Another topic many people are talking about these days, particularly in relation to monoclonal antibody production, is platform purification technologies. And it's another advancement that we thought might help automation find a place in biomanufacturing. “Absolutely,” Larry West agreed. “That's where the money's at. The downstream guys know they'll have to break up some bottlenecks and invest in the necessary technical infrastructure to do so. If you look at nutrient monitors five years ago, they would give you pH and dissolved oxygen (DO) readings. Three years ago, they would give you pH, DO, amino acids, and gas analysis. Then in 2009, they started measuring IgG. So they're moving downstream as well, and that can correlate directly to automation and tying in real-time measurement feedback to optimize chromatography.”

“I believe platform technologies make automation in downstream processing easier,” said Hentschel. “Copying an existing automation program for downstream operations requires less adaptation if you can apply most of the same subroutines. Processes are also automated without platform technologies; it just takes more effort.”

Aseptic processing is an area where automation seems to be really taking hold. Is this as true for biopharmaceuticals as for classical drugs? Yes, Hentschel told Lorna. In fact, “aseptic processing, in some aspects, was very highly automated from the beginning. For biotech products, you typically cannot sterilize your aseptically filled product, so you want to prevent any human intervention whenever possible. So a high degree of automation is desireable. There was a very interesting talk by Martin Van Trieste (vice president of quality at Amgen) during the annual PDA meeting, where he showed a very highly automated aseptic processing operation in his talk on the future of aseptic processing (5).”
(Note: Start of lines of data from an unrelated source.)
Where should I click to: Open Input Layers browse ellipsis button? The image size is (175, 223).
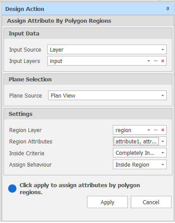click(x=156, y=61)
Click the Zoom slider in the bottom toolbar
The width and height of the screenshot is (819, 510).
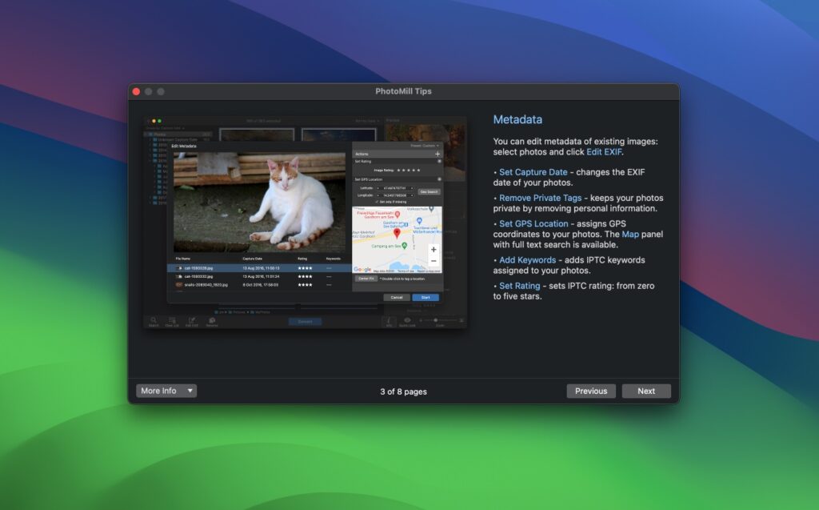(x=435, y=320)
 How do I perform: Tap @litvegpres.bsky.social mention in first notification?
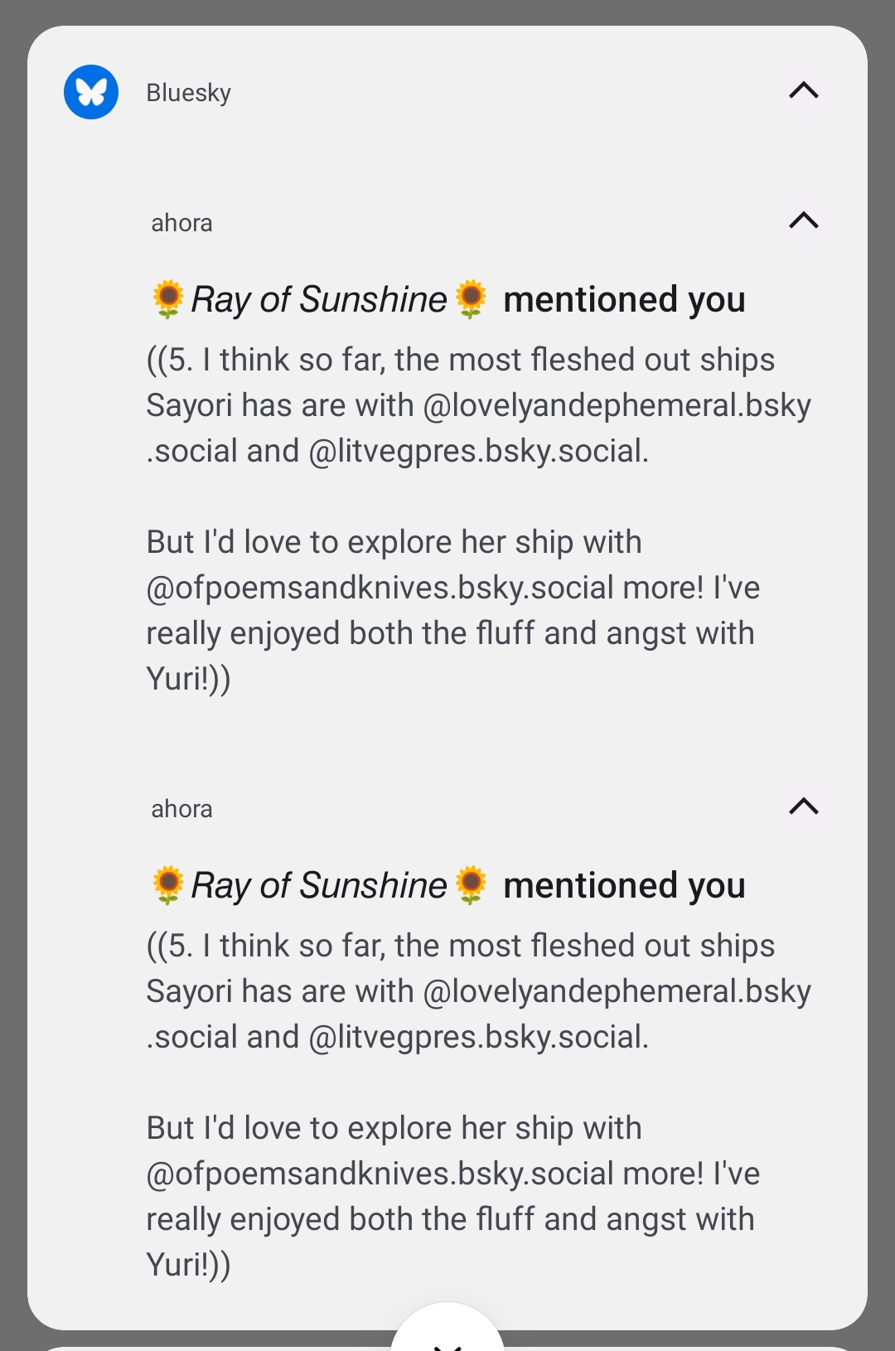pyautogui.click(x=477, y=451)
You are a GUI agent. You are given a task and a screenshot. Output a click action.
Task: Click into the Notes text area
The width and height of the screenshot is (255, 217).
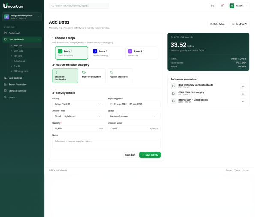pos(106,143)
West countered that “automation is making a strong move in inspections, especially. Traditionally, it was associated mostly with low-risk APIs. But what Genentech proved with their Oregon facility, when they went all DeltaV, they embraced the idea that classic automation solutions could be applied to biotherapeutics. They kind of validated the concept of fill-finish running on DCS. Bosch and other contract packagers have used PLCs, which have been considered faster than DCS for on-off applications such as fill and finish. But over the past several years we have seen companies such as GE and Emerson partner to create a chromatography skid that allows discrete (on/off) functions to be handled by the GE Unicorn platform while analog functionality is managed by Emerson's DeltaV system. This model is rapidly evolving: In 2009, we saw a SciLog TFF skid controlled by the Emerson DeltaV platform, which manages associated discrete I/O. Such application progressions ensure the continued evolution of automation throughout a product's life-cycle, begining in research and ending in fill-finish.”

Procyshyn pointed out that the pick-and-placement and visual analysis functions in fill and finish are ideal for automation. “One thing we're focusing on is developing tools and techniques for use in areas where isolator technology and peroxide sterilization is possible. In that case, once you've achieved that level of operation in a clean and sterile environment, then there is a lot that can be automated. I would suggest that nothing can't be automated. The problem I've seen with traditional approaches to aseptic automation is that typically it's an add-on, an added complication or level to a process, whereas in other industries it is integrated from the bottom level. If you add additional levels of complexity and failure points, this has been some of the challenge.”

He explained that his company's focus is “actually looking at processes from a design standpoint, how automation and microprocessors can give us new tools and opportunities in redesigning processes. I think very much the turn of the future is toward fully aseptic operations. It's very clear that humans and human-born contamination are the largest problem. And we're seeing that those facilities that embrace automation are having excellent success. We're also seeing regulators in the field getting a lot more stringent in their expectations for contamination control, so I think the general trend is for this to come about a lot sooner than what some people might have thought in the past.”